В характеристике Сырнева чрезвычайно любопытно описание его чувств к женщине: несомненно, Чернышевский вкладывает в это описание черты автобиографические (любовь к жене).
«Чувство Алферия Алексеевича к ней было совершенно иное, – чувство гораздо чаще встречающееся в юношах чистой души, чем обыкновенно думают. Я назвал его чувство: благоговением. Оно многим известно по опыту. Но оно редко изображалось, и потому нет приготовленности узнавать его, когда о нем рассказывается в печати: одни могли бы смешать его с платонической любовью – чувством искусственным или болезненным и очень часто обманчивым; другие с дружбою. Нет, это совершенно не то. Это чувство подобное тому, какое поэт старины имел к существу, в котором олицетворялась для него поэзия, – существу, бывшему для него живою женщиною, которая действительно являлась ему, брала его за руку, водила его по улицам города, по полям, – разговаривала с ним, играла на лире, звуки которой он действительно слышал, в патриархальную старину древней Греции, – или на клавесине, в Средние века. Тогда могли чувствовать себя людьми в полном смысле слова лишь в минуты экзальтации. Реальная жизнь была слишком груба, действительные люди слишком не поэтичны в своем реальном виде, – потому видели истинно человечественных людей только в мечтах, в предчувствиях. В наш век не нужно ни быть поэтом, чтобы иметь Музу или Цецилию – ни впадать в галлюцинацию, чтобы видеть ее: очень многие из нас, – почти все, бывшие чистыми юношами, имели такое благоговейное и возвышающее чувство к женщине совершенно такой же, как все хорошие женщины: иногда к своей старшей родственнице, – чаще к посторонней. Это чувство нимало не исключительное, очень нередкое в наше время. Но оно еще редко описывалось, и потому в печати оно понимается не так легко, как в жизни, сказал я».

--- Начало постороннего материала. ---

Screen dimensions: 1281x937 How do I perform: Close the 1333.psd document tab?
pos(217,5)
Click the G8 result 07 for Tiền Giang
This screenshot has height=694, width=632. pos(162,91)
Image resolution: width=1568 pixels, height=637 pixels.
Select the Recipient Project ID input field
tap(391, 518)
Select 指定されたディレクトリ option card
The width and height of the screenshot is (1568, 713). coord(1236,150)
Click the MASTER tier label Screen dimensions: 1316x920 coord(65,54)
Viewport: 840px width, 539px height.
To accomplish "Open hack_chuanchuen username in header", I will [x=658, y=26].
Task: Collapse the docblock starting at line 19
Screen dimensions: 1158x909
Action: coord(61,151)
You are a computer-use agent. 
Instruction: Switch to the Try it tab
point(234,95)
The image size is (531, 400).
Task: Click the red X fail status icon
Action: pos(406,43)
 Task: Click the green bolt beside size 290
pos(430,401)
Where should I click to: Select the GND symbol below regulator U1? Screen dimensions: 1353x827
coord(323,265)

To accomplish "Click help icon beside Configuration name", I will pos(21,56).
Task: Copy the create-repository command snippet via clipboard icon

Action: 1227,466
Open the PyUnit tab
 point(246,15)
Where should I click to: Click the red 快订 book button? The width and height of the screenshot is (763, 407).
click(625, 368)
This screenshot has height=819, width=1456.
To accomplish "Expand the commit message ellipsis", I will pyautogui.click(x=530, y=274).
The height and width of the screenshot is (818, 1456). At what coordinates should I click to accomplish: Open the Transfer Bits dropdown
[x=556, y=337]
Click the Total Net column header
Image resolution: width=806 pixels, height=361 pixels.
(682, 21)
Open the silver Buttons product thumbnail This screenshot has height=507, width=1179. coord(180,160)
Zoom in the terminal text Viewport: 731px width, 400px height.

Сырнева Чернышевский делает автором вставленных в роман «Объективных очерков» и «Притч» [ «Объективные очерки» с моим предисловием изданы в 1927 году в «Библиотеке «Огонька», «Притчи Сырнева» изданы мной в кн. 7-й «Нового мира» за 1928 год.]. «Притч» пять. Пятая – трагический аккорд.
Добрые! Добрые! Все шалят, смеются –
Для развлечения умирающего, –
смешного, быть может, но умирающего все-таки за вас, мои сестры, – умирающего смешно, быть может, но все-таки за вас, – умирающего с сердцем, уже начавшим жаждать любви, но еще не согретым любовью ни одной из вас.
Я был другом каждой из вас. Любите память мою.
Это прощание с жизнью умирающего Сырнева написано 6 апреля заключенным в каземате Алексеевского равелина. Исчезает схематический образ персонажа романа, и появляется образ живого героя, страдавшего (ему казалось, смешно страдавшего) за тех, кто находился за стенами равелина. К ним доносился из-за каменных стен трогательный призыв – «Любите память мою».